Of course, the gaming industry has interest, like any other industry, to collect personal data from players for marketing purposes, and in-game collection of such data is increasingly implemented by game development studios, but this collection of data is of lesser importance for the studios that the in-game collection of the personal data which is related to the behavior of the player.

As discussed previously[17], since the dawn of the video games, a large part of the gaming experience has been provided through the constant monitoring of the player’s behavior in order to select the most appropriate reaction to the player’s actions.

What started as the “simple” prediction of the player’s next move and intentions from a statistic collection of the player’s previous gameplay has now taken a whole new level.

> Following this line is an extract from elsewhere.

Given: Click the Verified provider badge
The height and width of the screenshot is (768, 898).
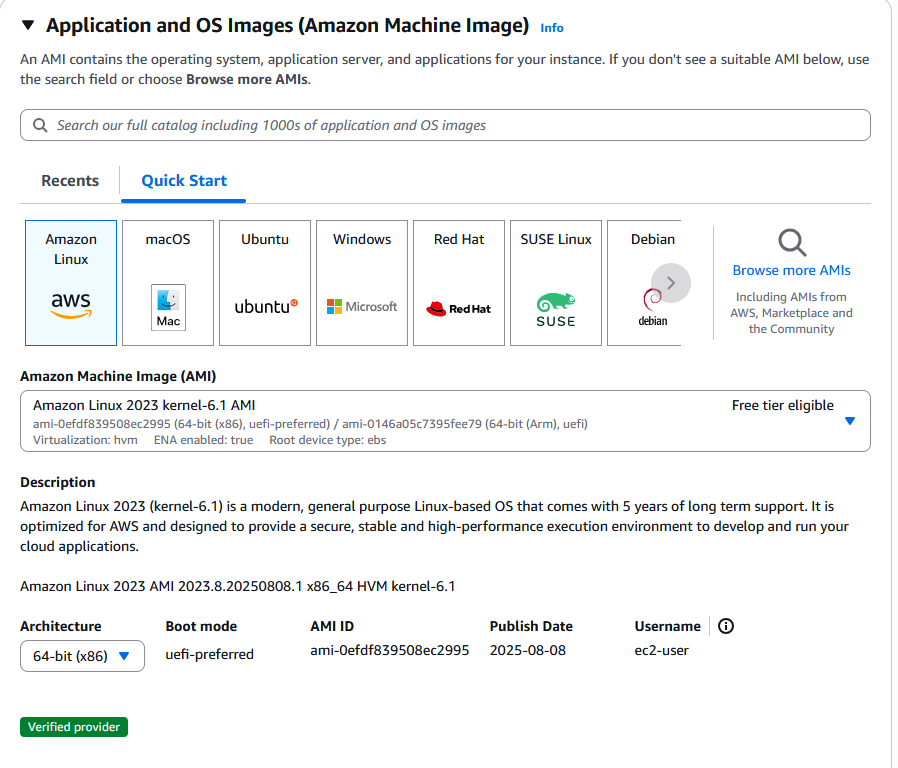Looking at the screenshot, I should coord(73,727).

In a game such as the critically acclaimed Left4Dead (a multiplayer zombie game), the proprietary AI engine designated as “The Director”[18] entirely manages game dramatics, pacing and difficulty by allowing the game to adapt its content dynamically to the behavior of the players, both taken individually and as a team. As a key aspect of this game is the cohesion of the team of survivors facing the zombies, all behavior which is considered in line with this policy is rewarded (better survival chances due to weapons and ammunition drops, bonuses on fighting skills tests, etc.) and any contrary behavior is punished (increased number and strength of opponents, maluses…). “The Director” also monitors player’s input through the controller which is correlated with the then current in-game situation and action on screen in order to determine the player’s stress level (“Survivor Intensity” according to the terminology used by “The Director”) and determine whether to increase or decrease the pace of action.

One might question the fact that the monitoring of in-game behavior of a player controlling an avatar in a game which consists essentially at shooting hordes of zombies can be considered as collection of personal data of a player, but it is exactly that, and even more: it is a way to hack into the player’s brain.

It is an established fact that the gaming industry has long been extensively using whatever information it can collect through the game controller[19] from the physical posture, gestures and movement of the player in the real world in correlation with the produced actions of its avatar in game in order to guesstimate the emotional state of the player[20]

What is little less known is that the most sophisticated games are also working backwards, by influencing the player into performing specific actions in the physical world which will modify its emotional status.

As early as in the late 2000’s and early 2010’s, Dr Katherine Isbister’s work as the research director of the Game Innovation Lab of Polytechnic Institute of New York University (NYU-Poly) was focusing on how to infer the emotional and physical state of individuals from their interaction with controllers, and even how to influence their emotional state by leading them, through the provided content on screen, to perform certain actions in the physical world (type of interactions with the controller), for an example perform hand movements which are known for having the effect to reduce stress used in tai-chi[21].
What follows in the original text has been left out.